#### WORK INSTRUCTION
State how many lines in the entries below hold the word "Women", with nothing besides the number.

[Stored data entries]
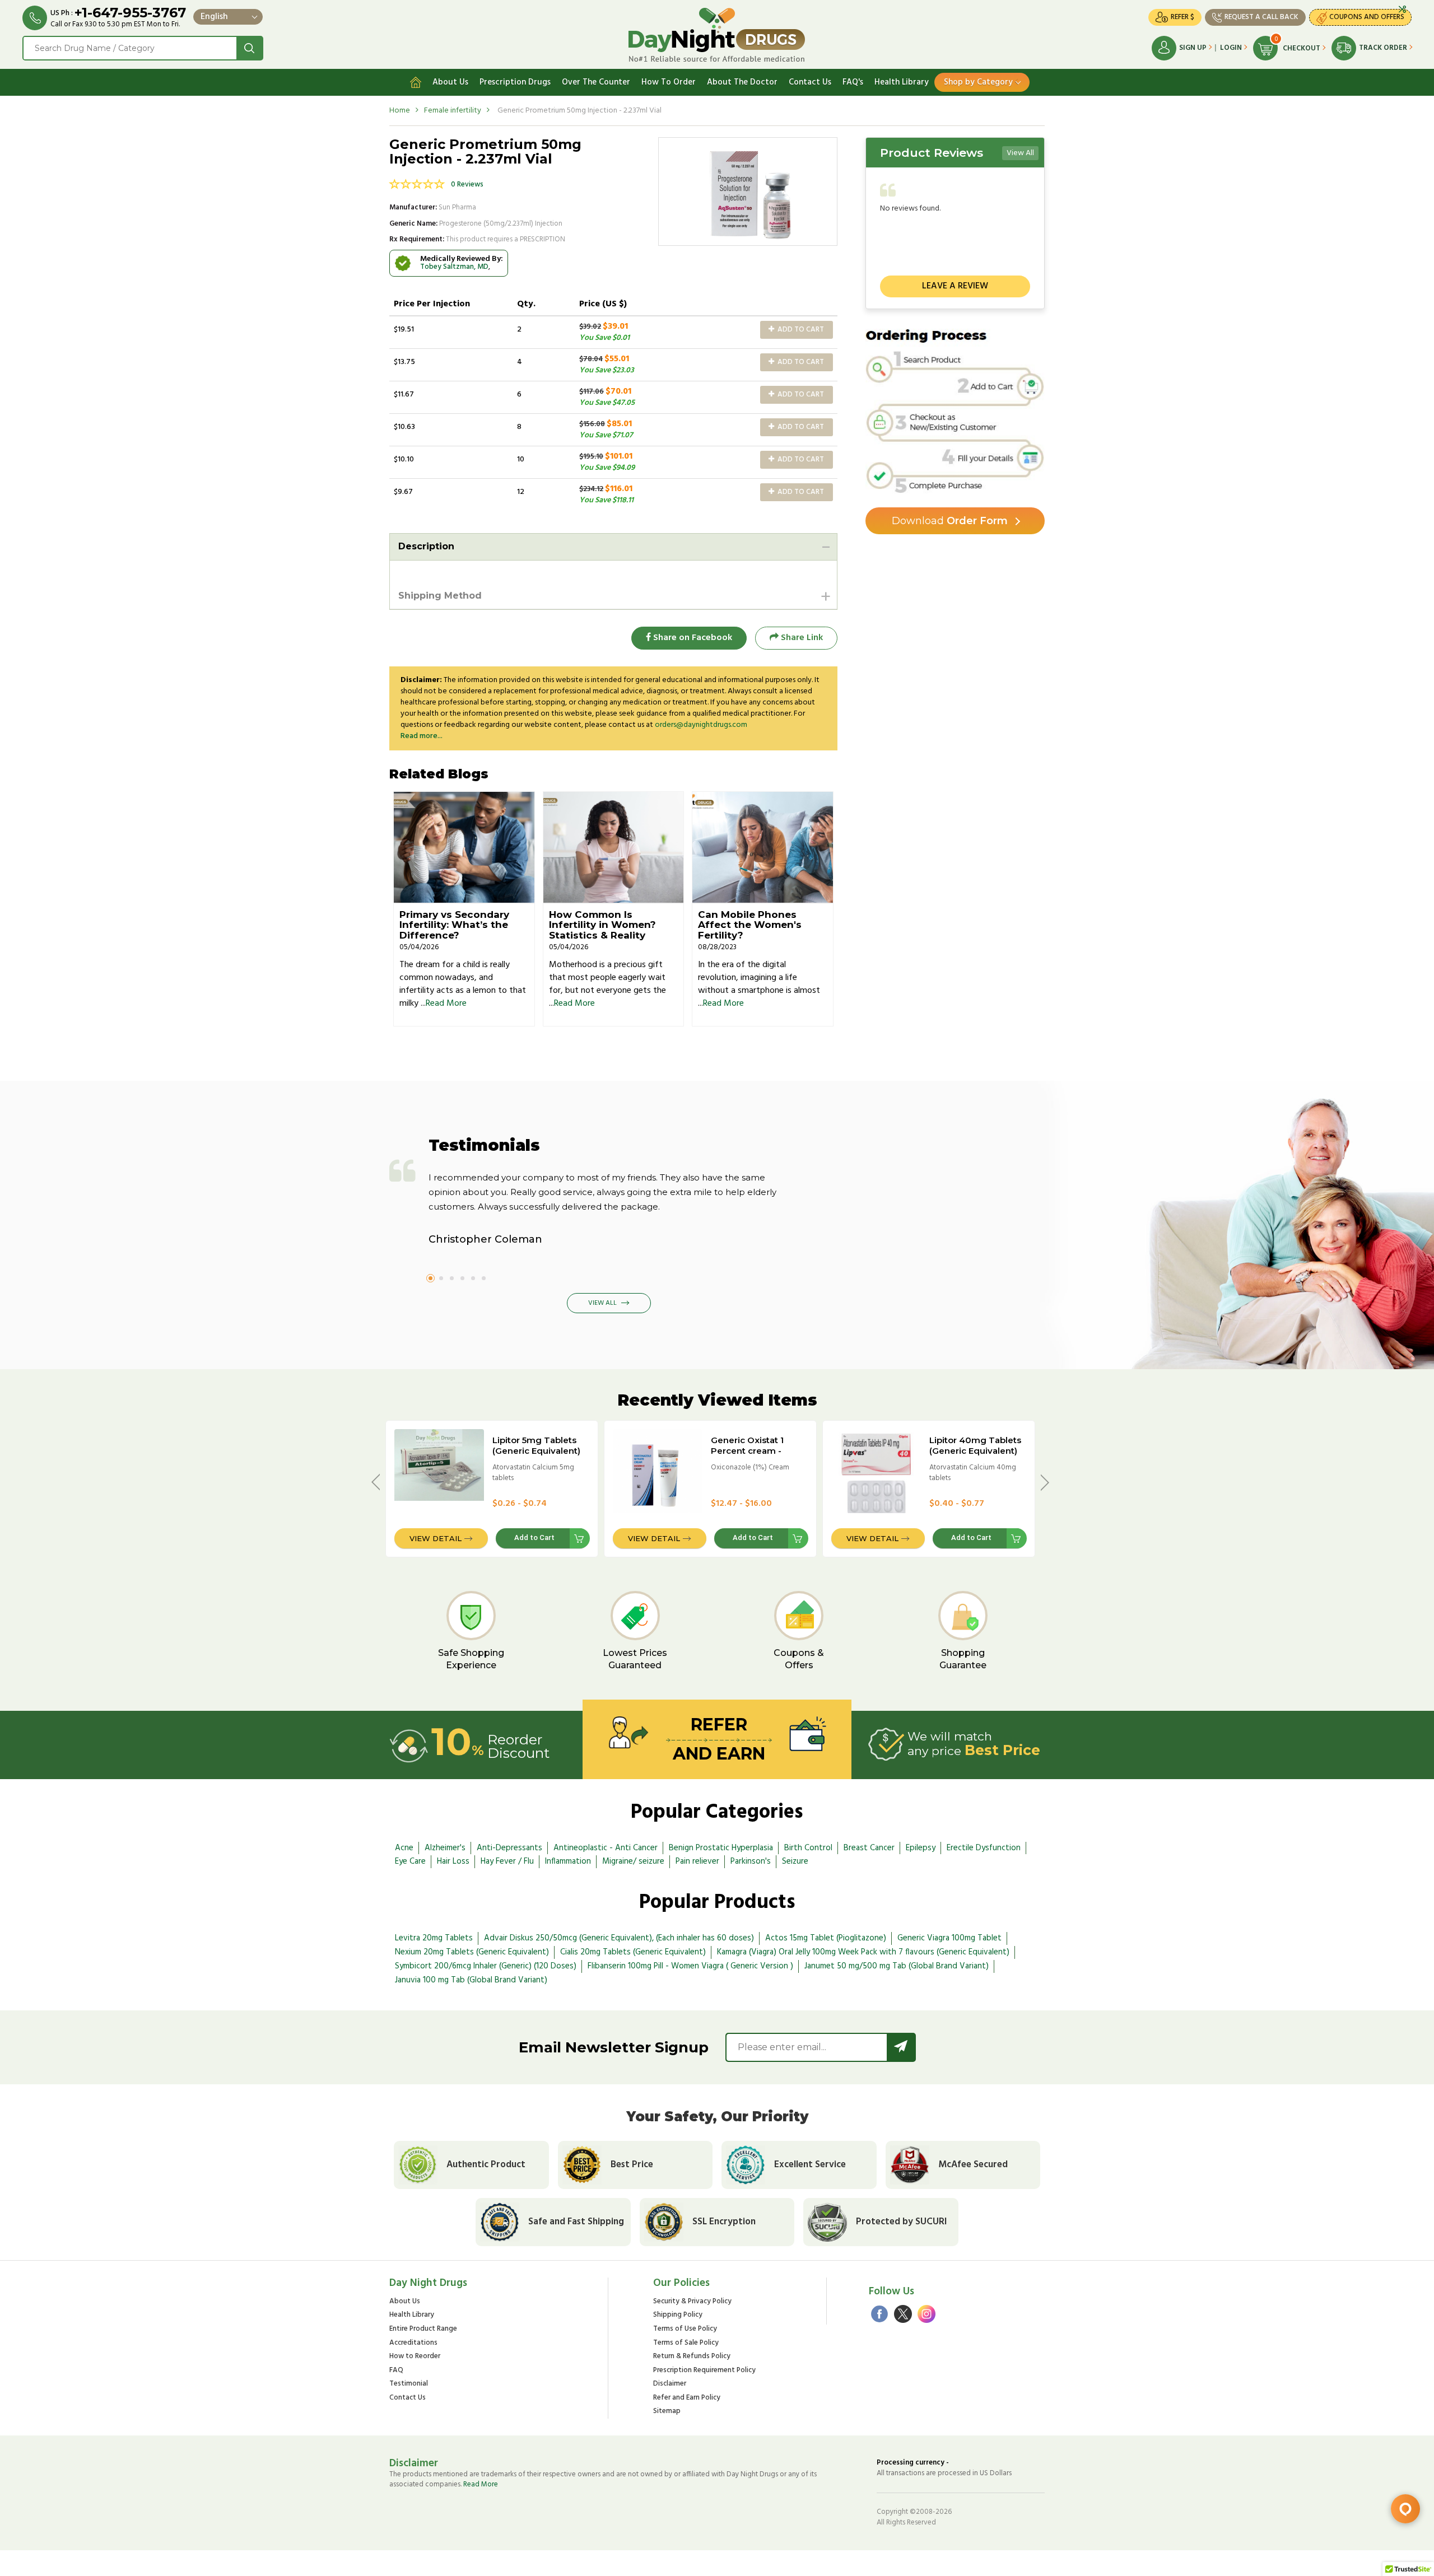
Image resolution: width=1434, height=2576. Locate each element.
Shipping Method (440, 595)
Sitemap (667, 2411)
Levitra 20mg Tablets (434, 1938)
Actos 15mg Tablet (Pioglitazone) (825, 1938)
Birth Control (808, 1848)
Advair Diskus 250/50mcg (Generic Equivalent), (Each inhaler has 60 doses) (619, 1938)
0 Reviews (467, 184)
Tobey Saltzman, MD (454, 267)
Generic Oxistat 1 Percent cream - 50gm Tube (747, 1451)
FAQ (396, 2370)
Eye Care (410, 1861)
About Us (450, 82)
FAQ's (852, 82)
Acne (404, 1848)
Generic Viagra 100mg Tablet (949, 1938)
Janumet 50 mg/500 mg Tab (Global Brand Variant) (896, 1966)
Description (426, 546)
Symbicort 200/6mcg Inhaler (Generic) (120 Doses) (485, 1966)
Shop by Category (978, 82)
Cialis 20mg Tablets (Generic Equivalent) (633, 1952)
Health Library (901, 82)
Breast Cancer (869, 1848)
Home (399, 110)
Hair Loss (453, 1861)
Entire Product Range (423, 2329)
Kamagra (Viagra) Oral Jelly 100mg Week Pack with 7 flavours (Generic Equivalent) (863, 1952)
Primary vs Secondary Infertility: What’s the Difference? (454, 925)
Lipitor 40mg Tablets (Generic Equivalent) (975, 1445)
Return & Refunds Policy (691, 2356)
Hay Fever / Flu (507, 1861)
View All (1020, 153)
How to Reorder (414, 2356)
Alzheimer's (445, 1848)
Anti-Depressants (509, 1848)
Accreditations (413, 2343)
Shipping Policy (677, 2315)
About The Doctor (742, 82)
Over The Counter (596, 82)
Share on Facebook (691, 638)
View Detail (435, 1538)
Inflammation (568, 1861)
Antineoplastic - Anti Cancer (605, 1848)
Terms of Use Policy (685, 2329)
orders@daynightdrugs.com (701, 724)
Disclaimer (669, 2384)
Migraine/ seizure (633, 1861)
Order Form (950, 521)
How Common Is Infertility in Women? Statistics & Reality (602, 925)
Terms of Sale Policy (686, 2343)
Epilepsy (920, 1848)
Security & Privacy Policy (692, 2302)
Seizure (795, 1861)
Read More (446, 1003)
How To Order (668, 82)
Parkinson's (750, 1861)
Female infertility (452, 110)
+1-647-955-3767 (130, 12)
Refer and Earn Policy (686, 2398)
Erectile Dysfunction (984, 1848)
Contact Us (810, 82)
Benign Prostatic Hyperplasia (721, 1848)
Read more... (422, 736)
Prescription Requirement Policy (704, 2370)
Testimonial (408, 2384)
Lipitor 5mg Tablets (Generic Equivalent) (536, 1445)
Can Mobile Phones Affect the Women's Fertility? (750, 925)
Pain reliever (697, 1861)
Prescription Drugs (515, 82)
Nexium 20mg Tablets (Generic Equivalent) (472, 1952)
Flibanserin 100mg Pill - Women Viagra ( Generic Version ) (690, 1966)
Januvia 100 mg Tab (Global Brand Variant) (471, 1980)
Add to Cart (800, 329)
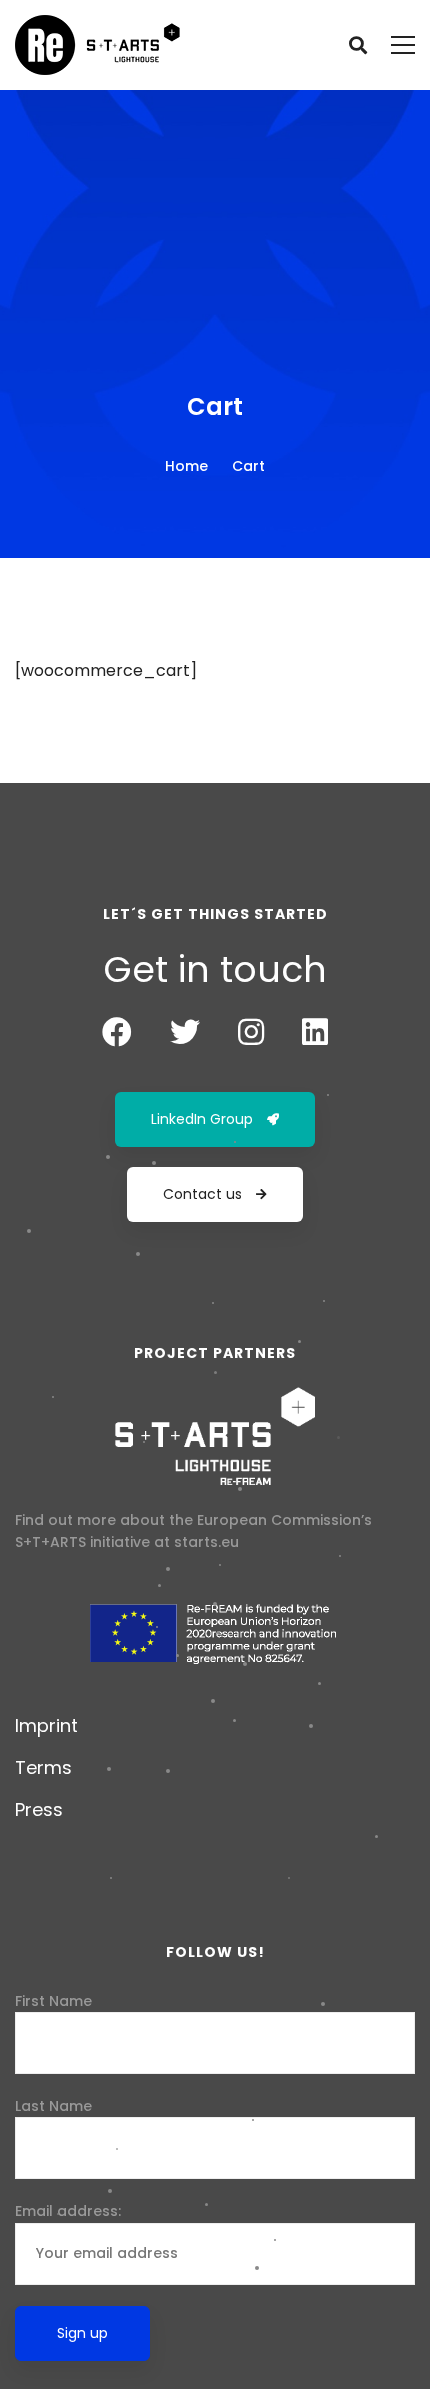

#### REPLY
3